Apply what you read
1. List, in calendar order, every distinct date in January 2005 that appears in the text on Cyclone Ernest.
2. Extend the text on Cyclone Ernest, picking up right after its final sentence.

Meteorological history
- Formed: January 16, 2005
- Extratropical: January 24, 2005
- Dissipated: January 25, 2005

Intense tropical cyclone
- 10-minute sustained (MFR)
- Highest winds: 165 km/h (105 mph)
- Lowest pressure: 950 hPa (mbar); 28.05 inHg

Category 3-equivalent tropical cyclone
- 1-minute sustained (SSHWS/JTWC)
- Highest winds: 185 km/h (115 mph)
- Lowest pressure: 944 hPa (mbar); 27.88 inHg

Overall effects
- Fatalities: 78 total
- Areas affected: Mayotte, Madagascar
- IBTrACS
- Part of the 2004–05 South-West Indian Ocean cyclone season

= Cyclone Ernest =

South-West Indian cyclone in 2005

Intense Tropical Cyclone Ernest was one of two intense tropical cyclones in the 2004–05 South-West Indian Ocean cyclone season. The eighth tropical disturbance of the season, Ernest formed from a persistent area of thunderstorms in the central Indian Ocean. It initially moved southwestward, intensifying into Tropical Storm Ernest on January 20 while moving into the Mozambique Channel. After hitting Mayotte, the storm quickly intensified to reach peak winds of 165 km/h (105 mph 10 minute winds) off the western coast of Madagascar. Ernest weakened slightly before striking the southwest portion of that country on January 23, producing widespread flooding and gusty winds. The next day the cyclone became extratropical before dissipating on January 25.

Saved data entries
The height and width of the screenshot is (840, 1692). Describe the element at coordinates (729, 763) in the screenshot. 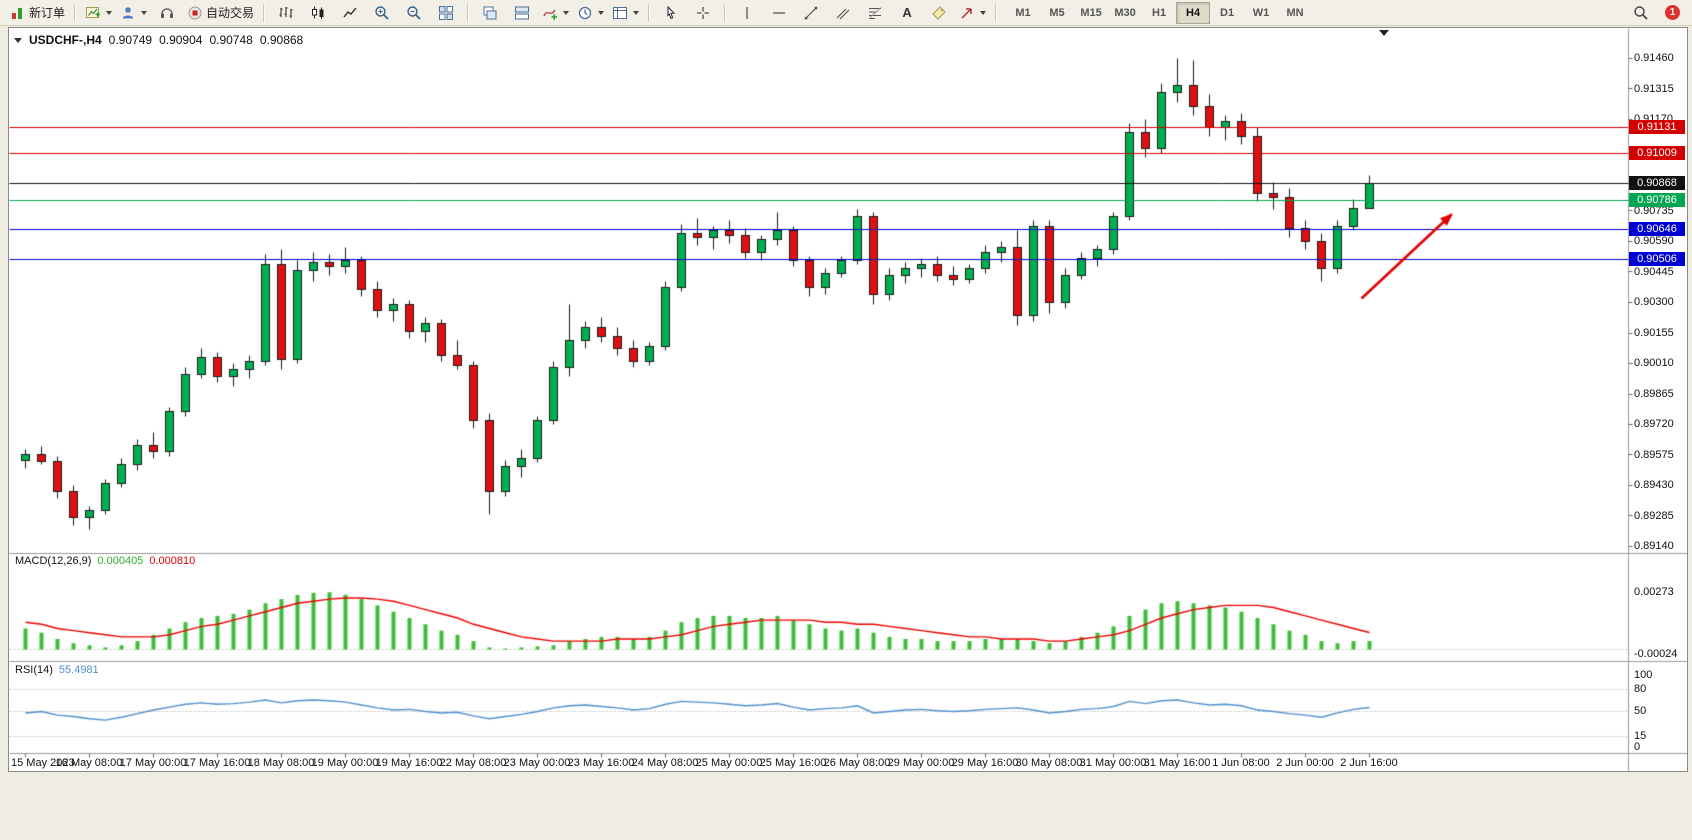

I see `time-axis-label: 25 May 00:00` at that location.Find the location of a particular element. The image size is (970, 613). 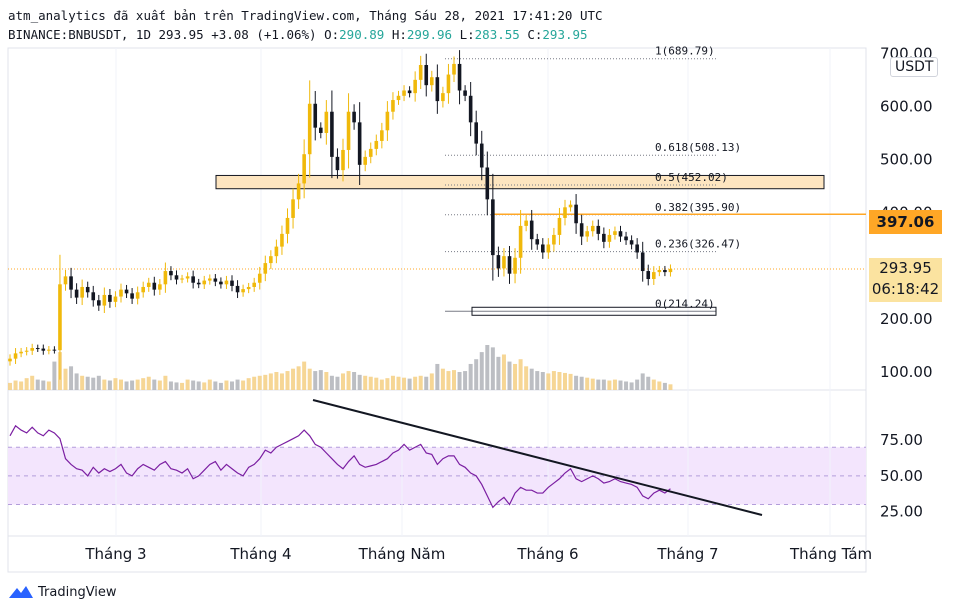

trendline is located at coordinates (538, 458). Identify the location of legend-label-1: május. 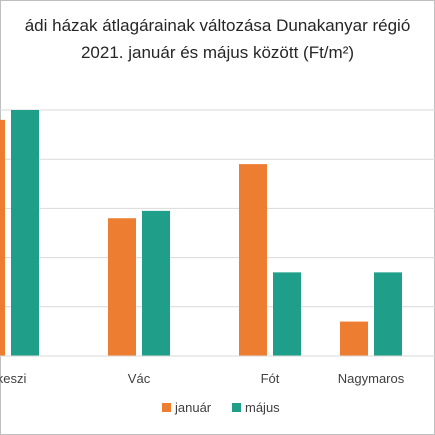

Per-task answers
1. January 16, January 20, January 23, January 24, January 25

2.
On Mayotte, Ernest produced peak wind gusts of 98 km/h (61 mph). The storm drew moisture away from Malawi, causing a nine-day period of dry conditions. A few days after Ernest struck Madagascar, Tropical Storm Felapi affected the same region and produced further flooding. The combined effects of the storms killed 78 people and left over 32,000 homeless. Widespread crop damage sparked food protests, although the World Food Programme provided an emergency supply of rice to affected residents.

==Meteorological history==

An area of convection persisted on January 16 to the west of Diego Garcia, and that day Météo-France (MF) classified the system as Tropical Disturbance 08. The system maintained thunderstorms over a developing circulation, located in an area of weak to moderate wind shear. It developed outflow and gradually organized, prompting the Joint Typhoon Warning Center (JTWC) to issue a tropical cyclone formation alert on January 17. That day, the MF discontinued advisories after the system briefly halted its development trend. The disturbance continued its movement to the west-southwest, and on January 19 began intensifying. That day, the JTWC classified it as Tropical Cyclone 12S to the north of the northern coast of Madagascar. After continued development, MF upgraded the system to Tropical Storm Ernest on January 20.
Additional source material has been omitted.